Screenshot grounding data

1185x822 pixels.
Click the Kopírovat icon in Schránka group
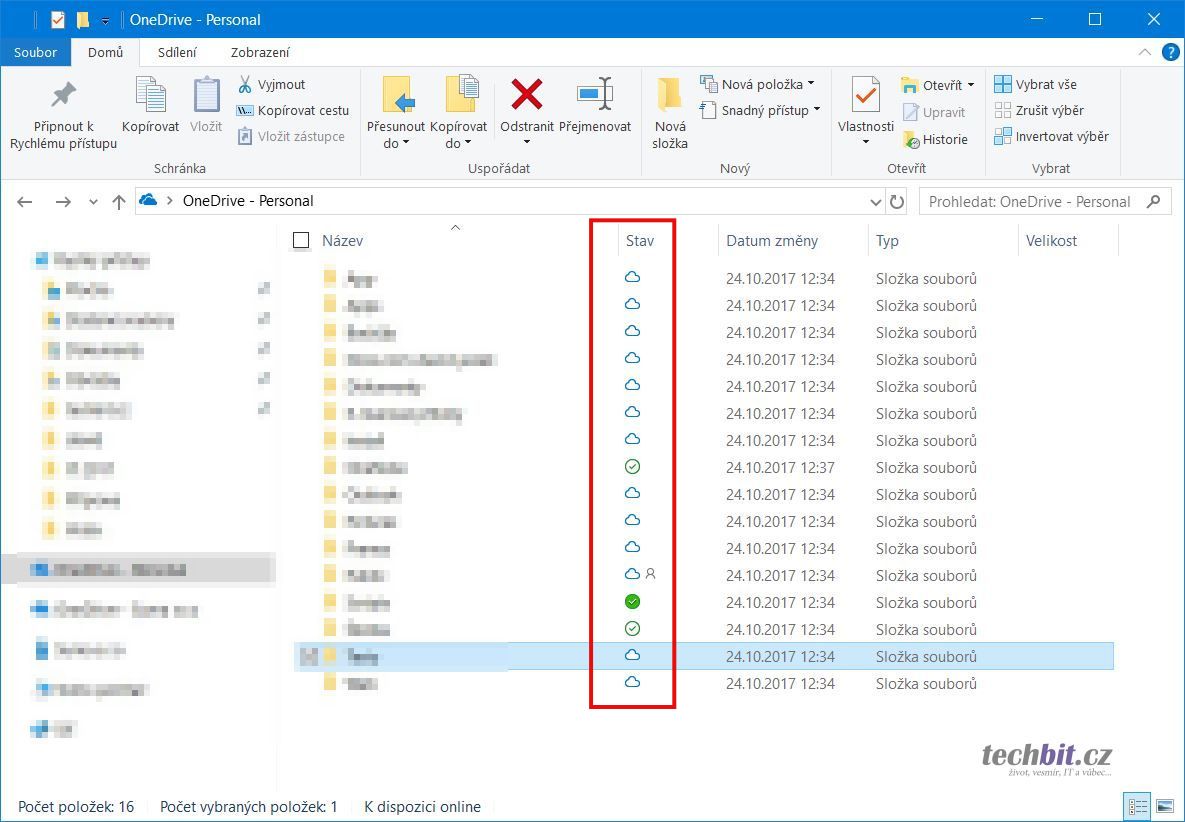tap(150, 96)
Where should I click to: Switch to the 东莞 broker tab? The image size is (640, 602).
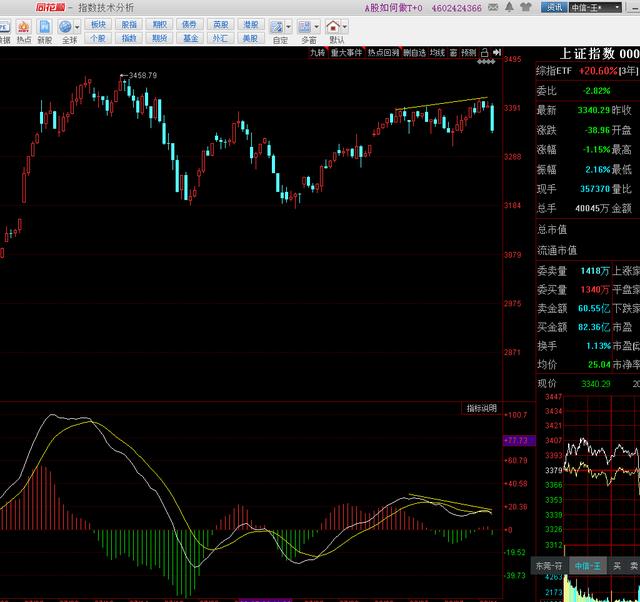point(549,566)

Assignment ▸ For every entry, return its exact wording and leave out any image.

Result ▸
1185x822 pixels.
Click the Kopírovat icon in Schránka group
tap(150, 96)
Where should I click to: Switch to the 东莞 broker tab? The image size is (640, 602).
point(549,566)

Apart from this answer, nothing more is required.